I wouldn't worry too much about not being original. I've read my fair share of fantasy works and this is the first time I see the aurora's involved in the empowerment of runes. And as Addison said, it's your story anyway. 

Go ahaid with it, I like the idea, it's fresh.


----------



## Queshire (Oct 25, 2013)

I love the idea of rune magic, but I rarely see it done right or given the attention it deserves. It seems to me that people just throw around the word rune for any form of written or engraved magic without giving it much thought. Of course, as a corollary to that, if it is done right then it's quite refreshing. Personally between the animal shapes and the shaman stuff and all that I think you might be better off going with calling it totems.

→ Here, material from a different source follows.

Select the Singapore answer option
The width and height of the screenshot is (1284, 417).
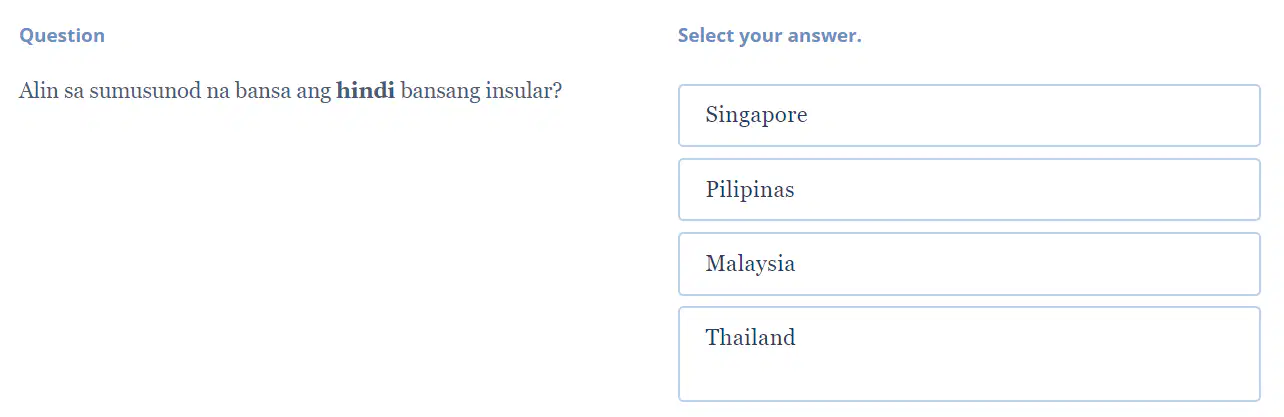coord(969,115)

Runes to my mind suggest a more scholar-y approach to magic while what you're describing sounds more along the lines of nature magic.

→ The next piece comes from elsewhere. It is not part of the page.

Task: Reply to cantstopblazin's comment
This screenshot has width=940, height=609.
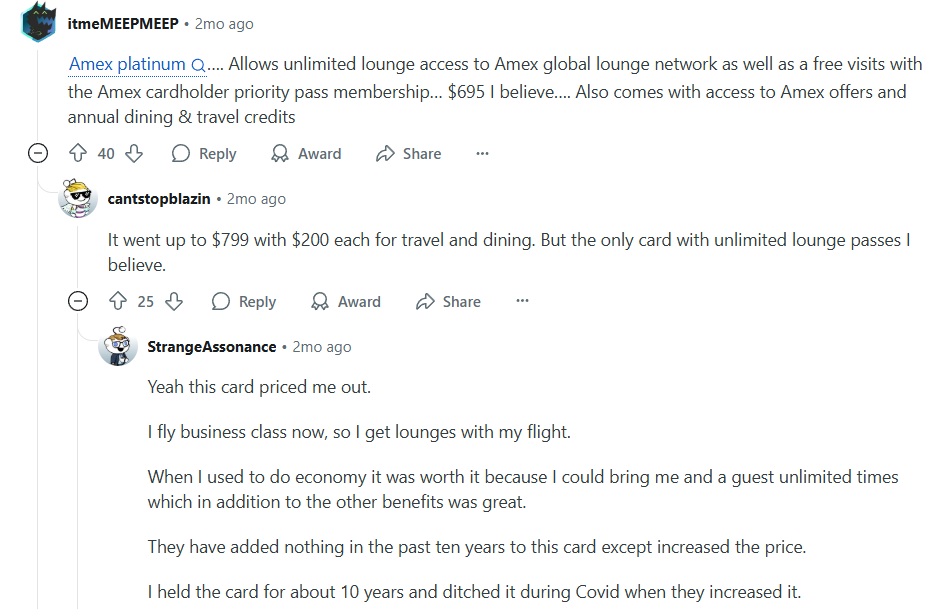Action: (244, 301)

Hmmm.... let's see, what else? If you're worried about not being creative enough then I would suggest looking back to the original source of runes, Norse Mythology, and drawing inspiration from there. I don't know the specifics, but I believe the tale goes something like Odin first discovered runes after sacrificing himself to himself by nailing himself to the tree Yggdrassil for nine days on his spear Grungir. Just glimpsing at that there's several elements you can take inspiration from. Sacrificing himself to himself? That's some crazy cosmic hacking right there. Or there's just the idea of sacrifice on it's own. You could try to implement something to do with spears, or special trees.... There's all sorts of possibilities there.

That said though, I'm a lazy bastard so I'd just keep it the same and change them to totems rather than try to re-imagine the whole thing.


----------



## Chessie (Oct 25, 2013)

Totems are large carvings--wooden statues if you can call them such. These inscriptions are much smaller and carved into items. But thank you for the suggestion.  

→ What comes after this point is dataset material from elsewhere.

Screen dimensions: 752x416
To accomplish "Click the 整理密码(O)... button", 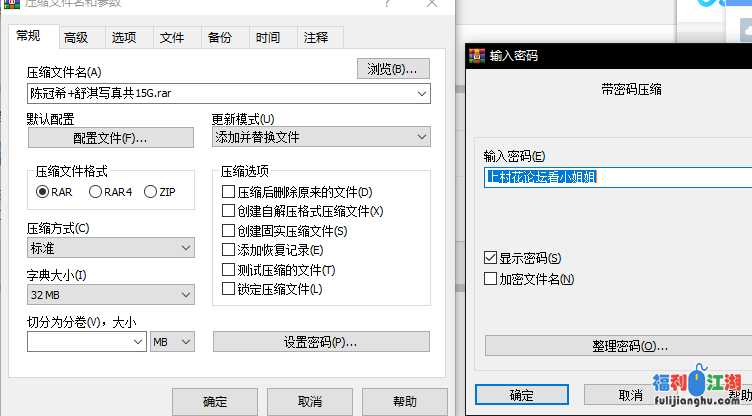I will (x=618, y=346).
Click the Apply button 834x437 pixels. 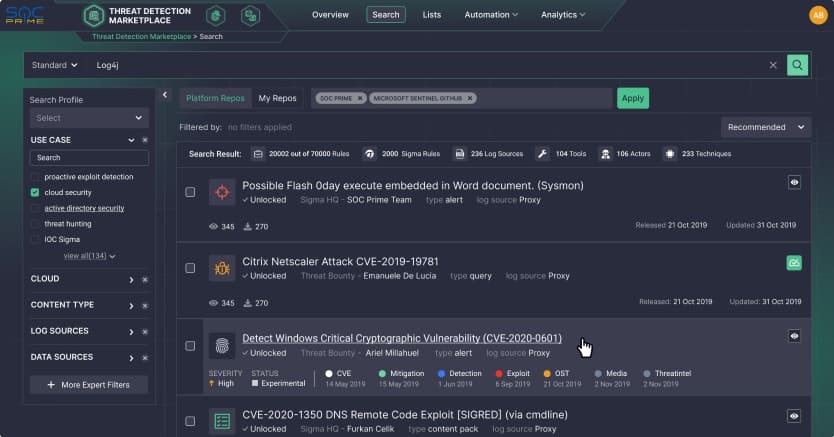coord(632,98)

So true this is my story and I'll tell it in my own way. Thanks for the reminders! And Skip.knox, I like the starlight idea, going to play around with that. Thanks!


----------



## ascanius (Oct 25, 2013)

I have a rune/ward system that is part of the overall magic system.  its not quit a true rune system though due to the way my magic system works.  do the effects of different light affect a single tune differently? 
you could have different sources of  change the effects of runes in different ways, or maybe the color is what is important, maybe both.  what about stringing different runes together like a sentence or maybe a single hybrid rune, maybe that hybrid is then added to a rune sentence.


----------



## Chessie (Oct 25, 2013)

Hmm, I hadn't thought of perhaps putting them in a sentence or hybrid. Interesting. Hybrid seems like it would match what I've got going on. The runes (carvings in the story) harvest the lights of the auroras for magical use. Each color has the ability to summon different types of ancestral spirits and powers.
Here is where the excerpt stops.